83. Les préceptes du Seigneur sont très-bons, pourvu que nous en usions légitimement1. Par cela seul que nous croyons fermement que « Dieu juste et bon ne peut nous commander l'impossible », nous sommes avertis de ce que nous devons faire quand le précepte est facile,et de ce que nous devons demander quand il est difficile. Or tout est facile à la charité, car le joug est doux à celui-là seul qui n'a d'autre joug que celui de Jésus-Christ2. Il est dit également : « Et ses préceptes ne sont pas intolérables3 ». Que celui qui les trouverait trop lourds, veuille bien considérer que si Dieu nous déclare qu'ils ne le sont pas, c'est parce qu'il sait nous inspirer cet amour pour lequel rien n'est trop lourd et qui sait demander l'accomplissement de ce qui lui est prescrit. Telle est la pensée clairement exprimée dans le livre du Deutéronome, pour peu, du moins, que nous voulions l'envisager au point de vue de la piété, de la sainteté et de la foi ; car c'est ainsi que saint Paul lui-même l'a reproduite en ses termes : « La parole n'est point éloignée de vous; elle est dans votre a bouche et dans votre coeur (dans vos mains, disent les Septante, parce que c'est dans le coeur que se trouvent les mains spirituelles); « telle est la parole de la foi que nous vous prêchons4».

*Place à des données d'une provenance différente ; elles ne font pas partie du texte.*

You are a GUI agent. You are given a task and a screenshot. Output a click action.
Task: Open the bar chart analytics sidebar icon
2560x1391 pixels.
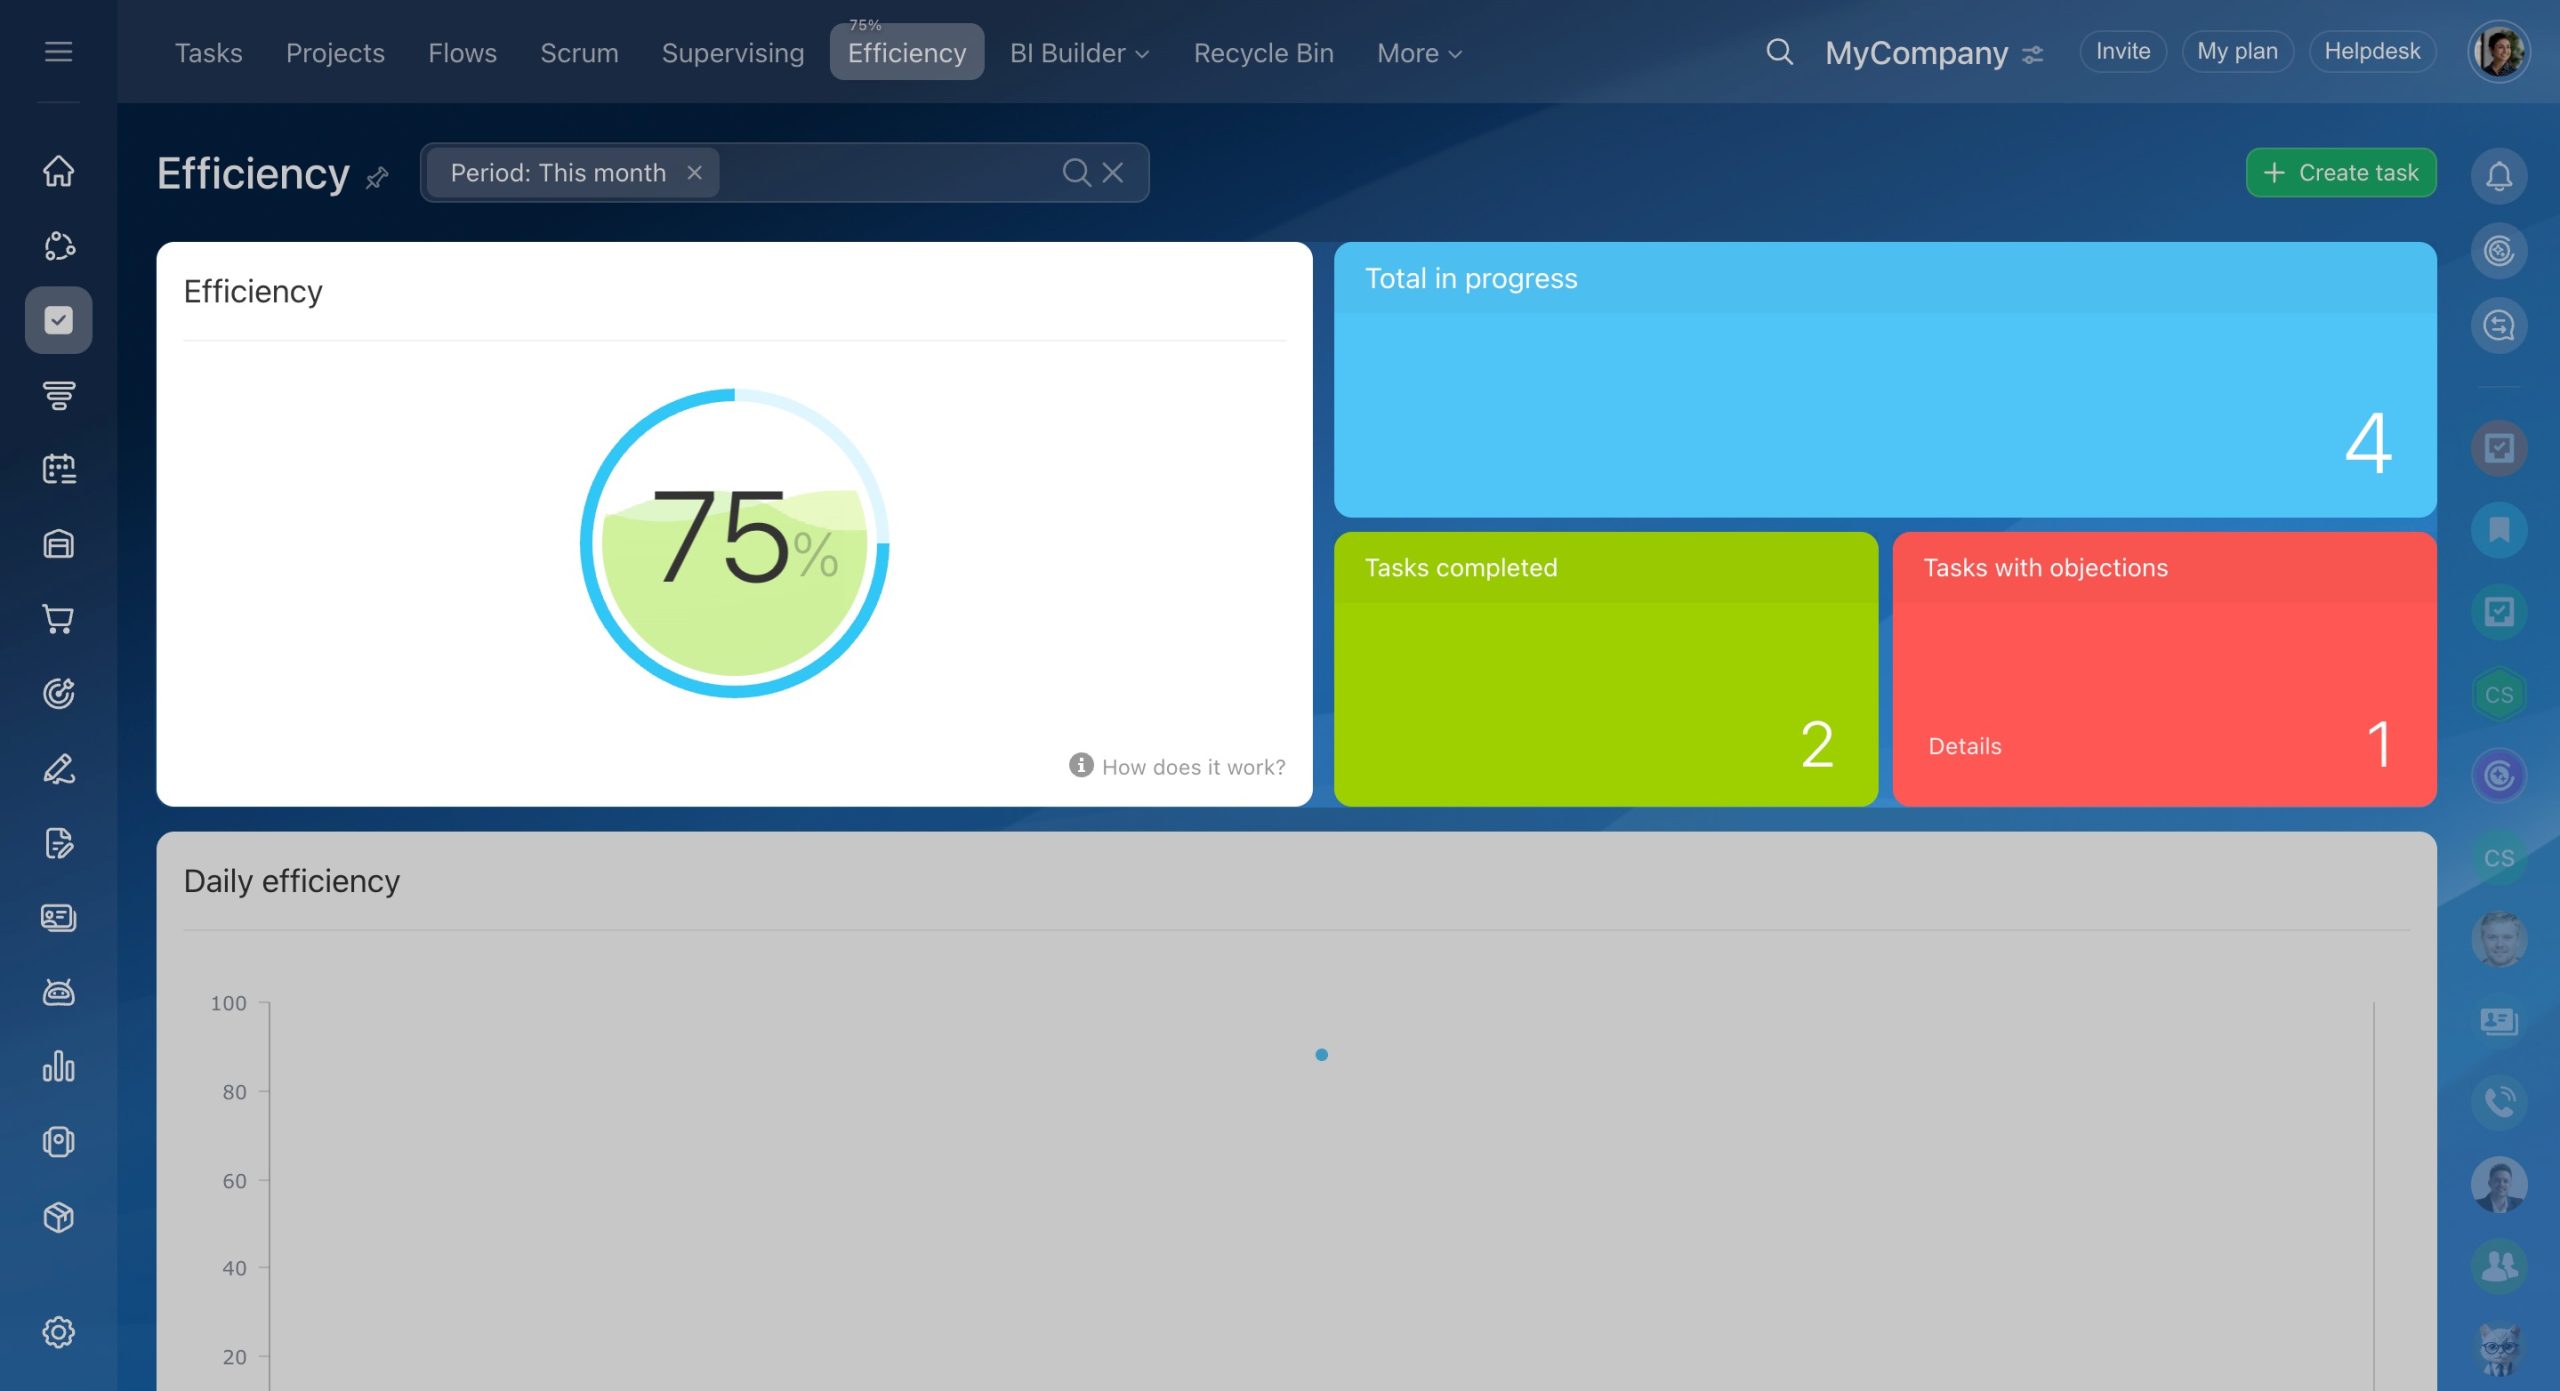point(58,1067)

Conformément au précepte qui nous est imposé, convertissez-vous au Seigneur votre Dieu de tout votre coeur et de toute votre âme, et le commandement du Seigneur n'aura plus rien de lourd et d'écrasant. Un commandement d'amour peut-il donc être lourd ? Pour celui qui n'aime pas, tout précepte est un fardeau qui l'écrase; mais pour celui qui aime, il n'y a plus rien de lourd. Or il aime celui qui, selon l'avertissement donné à Israël, se convertit au Seigneur son Dieu de tout son coeur et de toute son âme. « Je vous donne un commandement nouveau : Aimez-vous les uns les autres5 ». « Celui qui aime son prochain a accompli la loi » ; « la plénitude de la loi c'est la charité6 ». Il est dit encore, et toujours dans le même sens : « S'ils marchaient dans les voies bonnes, ils trouveraient légères les voies de la justice7 ». Et ces autres paroles: « A cause de la parole sortie de vos lèvres, j'ai marché dans la voie difficile8 », ne prouvent-elles pas la vérité de chacune de ces deux propositions: Les voies de Dieu sont dures pour la crainte, mais elles sont légères à l'amour?